项目中,我们要求凡是有主子关系的表都要使用外键约束,来保证主子表之间关系的正确,不推荐由应用自己控制这种关系。
但发现有时开发人员提交SQL语句时未必会注意外键列需要定义索引,或者不清楚为什么外键列需要建立索引,网上一些所谓的“宝典”也会将外键列建索引作为其中的一条,包括TOM大师,曾说过:
导致死锁的头号原因是外键未加索引(第二号原因是表上的位图索引遭到并发更新)。在以下两种情况下,Oracle在修改父表后会对子表加一个全表锁:
1)如果更新了父表的主键(倘若遵循关系数据库的原则,即主键应当是不可变的,这种情况就很少见),由于外键上没有索引,所以子表会被锁住。
2)如果删除了父表中的一行,整个子表也会被锁住(由于外键上没有索引)。
因此,无论从什么角度看,都有必要从原理上好好理解外键为何需要创建索引,或者说外键不创建索引会有什么问题?
首先我们看下Concept官方是怎么描述这个问题。
(引用:E11882_01/server.112/e40540/consist.htm#CNCPT88978)
Indexes and Foreign Keys
As a rule, foreign keys should be indexed. The only exception is when the matching unique or primary key is never updated or deleted. Indexing the foreign keys in child tables provides the following benefits:
(1) Prevents a full table lock on the child table. Instead, the database acquires a row lock on the index.

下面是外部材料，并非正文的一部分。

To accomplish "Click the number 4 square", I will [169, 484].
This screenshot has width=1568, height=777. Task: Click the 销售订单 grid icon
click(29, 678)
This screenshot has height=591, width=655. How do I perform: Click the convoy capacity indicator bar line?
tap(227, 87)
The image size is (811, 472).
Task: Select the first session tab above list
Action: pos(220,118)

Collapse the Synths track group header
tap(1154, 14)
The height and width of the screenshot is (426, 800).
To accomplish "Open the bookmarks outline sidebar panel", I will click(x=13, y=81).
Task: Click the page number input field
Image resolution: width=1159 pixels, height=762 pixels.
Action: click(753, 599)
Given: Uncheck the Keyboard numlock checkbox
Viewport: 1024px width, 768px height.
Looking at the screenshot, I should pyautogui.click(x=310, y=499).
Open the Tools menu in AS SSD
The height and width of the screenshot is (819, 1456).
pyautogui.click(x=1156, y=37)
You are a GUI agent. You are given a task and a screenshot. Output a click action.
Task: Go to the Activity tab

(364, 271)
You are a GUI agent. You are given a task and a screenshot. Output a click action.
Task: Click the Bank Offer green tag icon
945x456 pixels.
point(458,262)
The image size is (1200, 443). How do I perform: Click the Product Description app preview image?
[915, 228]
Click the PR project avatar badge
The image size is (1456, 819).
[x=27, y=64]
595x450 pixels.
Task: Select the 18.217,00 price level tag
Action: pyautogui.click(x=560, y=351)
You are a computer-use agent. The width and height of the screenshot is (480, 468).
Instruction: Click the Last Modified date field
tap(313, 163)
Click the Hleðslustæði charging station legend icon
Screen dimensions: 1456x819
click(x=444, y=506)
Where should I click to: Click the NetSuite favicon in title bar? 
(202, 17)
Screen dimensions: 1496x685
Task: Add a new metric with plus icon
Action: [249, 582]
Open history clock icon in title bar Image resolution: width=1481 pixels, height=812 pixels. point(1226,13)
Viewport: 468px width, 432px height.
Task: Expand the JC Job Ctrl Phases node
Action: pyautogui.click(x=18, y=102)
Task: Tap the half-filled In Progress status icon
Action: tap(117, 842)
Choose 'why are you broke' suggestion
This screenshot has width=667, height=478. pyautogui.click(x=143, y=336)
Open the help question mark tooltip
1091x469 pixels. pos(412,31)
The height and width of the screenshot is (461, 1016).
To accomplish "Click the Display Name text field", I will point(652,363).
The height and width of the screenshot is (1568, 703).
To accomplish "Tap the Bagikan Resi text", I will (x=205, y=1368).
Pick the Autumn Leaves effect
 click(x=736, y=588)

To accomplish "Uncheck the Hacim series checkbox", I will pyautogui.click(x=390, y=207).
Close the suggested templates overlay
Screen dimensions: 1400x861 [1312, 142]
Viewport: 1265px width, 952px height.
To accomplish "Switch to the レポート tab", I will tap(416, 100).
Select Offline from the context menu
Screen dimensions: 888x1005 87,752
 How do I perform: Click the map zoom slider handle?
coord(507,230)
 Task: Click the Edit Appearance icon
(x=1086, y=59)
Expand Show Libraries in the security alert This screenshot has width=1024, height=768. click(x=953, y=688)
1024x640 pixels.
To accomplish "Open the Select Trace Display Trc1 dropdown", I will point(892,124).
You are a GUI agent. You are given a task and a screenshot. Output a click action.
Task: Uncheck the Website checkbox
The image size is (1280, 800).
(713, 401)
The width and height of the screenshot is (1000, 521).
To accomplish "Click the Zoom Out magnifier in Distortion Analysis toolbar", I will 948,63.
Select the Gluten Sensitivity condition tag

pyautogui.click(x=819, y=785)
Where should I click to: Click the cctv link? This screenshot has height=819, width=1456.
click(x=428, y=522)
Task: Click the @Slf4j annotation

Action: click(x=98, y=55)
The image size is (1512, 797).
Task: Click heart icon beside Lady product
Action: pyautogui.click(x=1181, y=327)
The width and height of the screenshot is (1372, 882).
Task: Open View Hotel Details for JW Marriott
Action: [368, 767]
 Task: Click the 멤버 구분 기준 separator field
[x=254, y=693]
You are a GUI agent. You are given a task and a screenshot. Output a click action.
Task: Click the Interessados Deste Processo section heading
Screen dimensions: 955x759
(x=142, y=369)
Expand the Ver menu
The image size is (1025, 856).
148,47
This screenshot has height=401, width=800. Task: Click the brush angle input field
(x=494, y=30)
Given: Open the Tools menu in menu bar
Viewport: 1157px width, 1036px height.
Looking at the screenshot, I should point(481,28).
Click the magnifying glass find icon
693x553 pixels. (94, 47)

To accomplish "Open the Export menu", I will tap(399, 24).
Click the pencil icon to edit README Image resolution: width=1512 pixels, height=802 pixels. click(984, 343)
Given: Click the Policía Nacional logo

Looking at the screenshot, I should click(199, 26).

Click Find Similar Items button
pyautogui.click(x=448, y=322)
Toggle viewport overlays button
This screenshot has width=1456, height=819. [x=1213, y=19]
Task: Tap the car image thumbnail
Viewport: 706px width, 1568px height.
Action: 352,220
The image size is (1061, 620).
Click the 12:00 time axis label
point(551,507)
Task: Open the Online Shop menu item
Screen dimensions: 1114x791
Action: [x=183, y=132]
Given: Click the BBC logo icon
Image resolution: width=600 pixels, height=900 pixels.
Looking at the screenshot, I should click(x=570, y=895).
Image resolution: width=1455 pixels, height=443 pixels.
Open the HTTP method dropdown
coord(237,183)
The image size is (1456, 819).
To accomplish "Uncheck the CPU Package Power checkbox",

(2) Removes the need for a full table scan of the child table. As an illustration, assume that a user removes the record for department 10 from the departments table. If employees.department_id is not indexed, then the database must scan employees to see if any employees exist in department 10.
Locks and Foreign Keys
Oracle Database maximizes the concurrency control of parent keys in relation to dependent foreign keys. Locking behavior depends on whether foreign key columns are indexed. If foreign keys are not indexed, then the child table will probably be locked more frequently, deadlocks will occur, and concurrency will be decreased. For this reason foreign keys should almost always be indexed. The only exception is when the matching unique or primary key is never updated or deleted.
Locks and Unindexed Foreign Keys
When both of the following conditions are true, the database acquires a full table lock on the child table:
(1) No index exists on the foreign key column of the child table.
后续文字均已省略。